Negara sama sekali tidak menuntaskan persoalan rasisme secara hukum dan atau menginvestigasi akar masalah dan menyelesaikan akar masalah Papua.
Negara malahan merespon dengan saling meminta maaf, ramah-tamah atau silaturahmi dan bakar batu sebagai tanda damai dan persoalan selesai.
Namun, yang menjadi pertanyaan bagaimana mau damai sedangkan akar persoalan Papua belum diselesaikan bahkan hanya soal rasisme pun belum dituntaskan?
Bagaimana mau damai jika, pelaku rasis dan aktor intelektualnya masih berkeliaran secara bebas ?
Bagaimana mau damai jika, militer yang selama ini dan bahkan dalam sejarah banyak melakukan kekerasan terhadap rakyat Papua terus dimobilisasi tanpa ditarik dari Papua ?
Damai ala Republik Indonesia
NKRI (selanjutnya baca: Indonesia) mengira rakyat Papua masih hidup sama seperti jaman tahun 1960-an yang dengan mudah mereka atur semau mereka untuk kepentingan mereka.
Indonesia sama sekali tidak menyadari bahwa, sejarah yang panjang ini kemudian telah membuat rakyat Papua semakin berkembang maju sehingga, tidak mudah lagi di tipu.
Sama hal seperti dalam sejarah Pepera 1969 lalu, Indonesia masih menggunakan para kepala suku untuk melakukan deklarasi damai, membuat pernyataan damai sembari bakar batu dan model ramah-tamah lainnya.
Selain itu menurut Indonesia penambahan personil TNI-POLRI dengan dalil keamanan sebagai solusi damai dan juga penangkapan aktivis pro kemerdekaan Papua adalah solusi damai.
Namun, sayangnya masih saja tidak damai. Ini artinya bahwa, masih ada problem yang belum terselesaikan sebagai syarat damai atau damai ala Indonesia masih tidak tepat.
Damai itu namanya Referendum
Problem Papua adalah problem sejarah yang cacat hukum, cacat moral dan tidak demokratis yang dilakukan demi kepentingan ekonomi kaum imperialis dan kepentingan politik Indonesia dan tuannya imperialis.
Rasisme adalah anak kandung kolonialisme yang di sokong imperialisme untuk melanggengkan penjajahan di Papua.
Dengan ini maka, tuntutan rakyat Papua sebagai solusi damai, yang adil dan demokratis adalah diberikan hak penentuan nasib sendiri melalui mekanisme referendum.
Referendum merupakan suatu metode penyelesaian suatu sengketa yang paling demokratis yang tidak bertentangan dengan hukum, baik hukum Indonesia maupun hukum internasional juga, tidak melanggar prinsip hak asasi manusia.
Penutup
Tidak ada jalan lain selain diberikan hak penentuan nasib sendiri sebagai solusi paling damai, adil dan demokratis melalui referendum.
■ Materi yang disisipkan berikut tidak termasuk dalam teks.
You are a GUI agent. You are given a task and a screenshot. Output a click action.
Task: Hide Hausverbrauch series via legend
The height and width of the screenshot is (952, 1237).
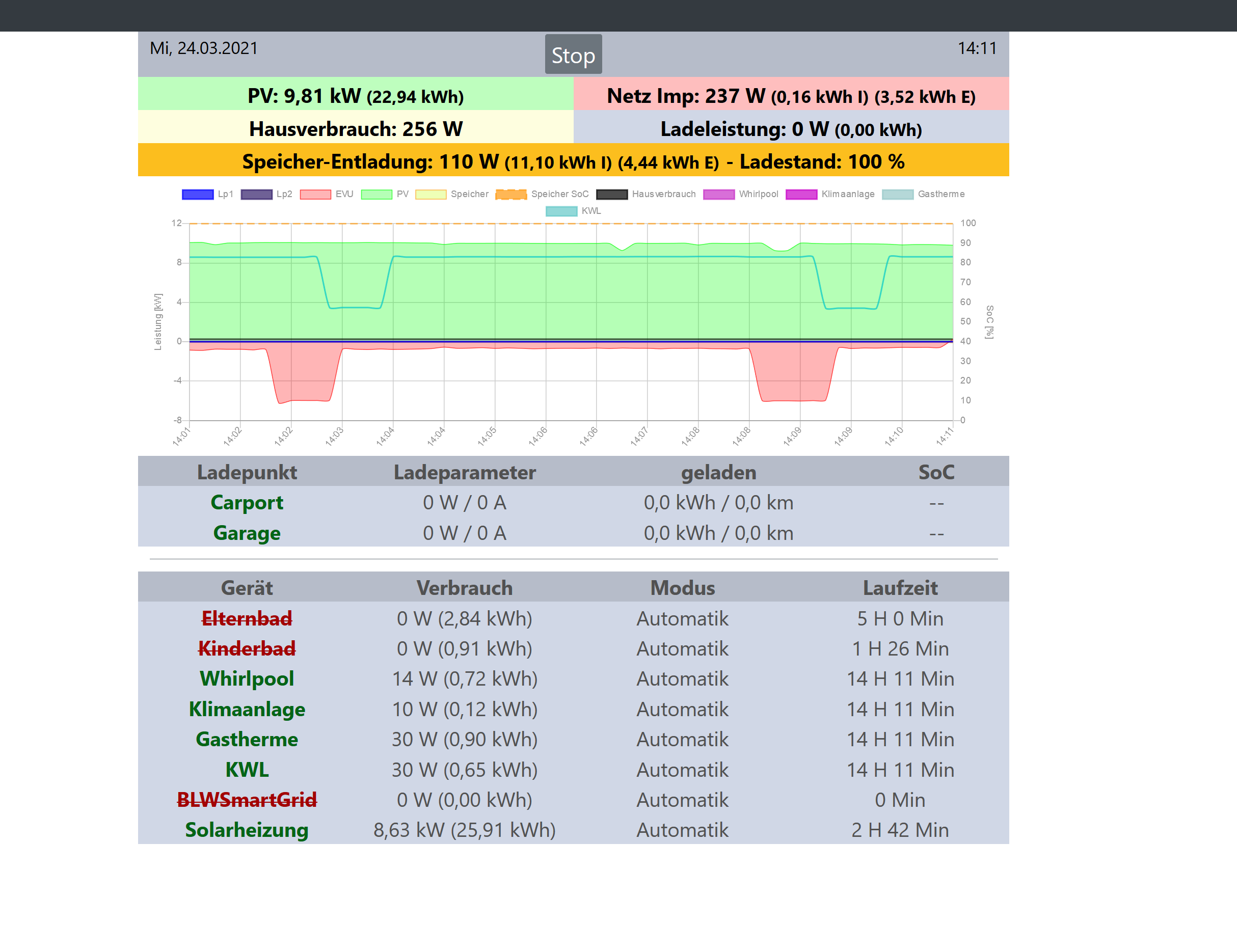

Referendum bukan berarti Papua Merdeka namun, rakyat Papua diberikan kebebasan untuk menentukan nasib masa depannya sendiri secara demokratis dan apabila suara mayoritas rakyat Papua memilih tetap dengan Indonesia maka, kelompok pro Papua Merdeka haruslah menerima kenyataan itu dan apa bila sebaliknya, mayoritas rakyat Papua memilih pisah dari NKRI maka, Indonesia haruslah menerima kenyataan itu.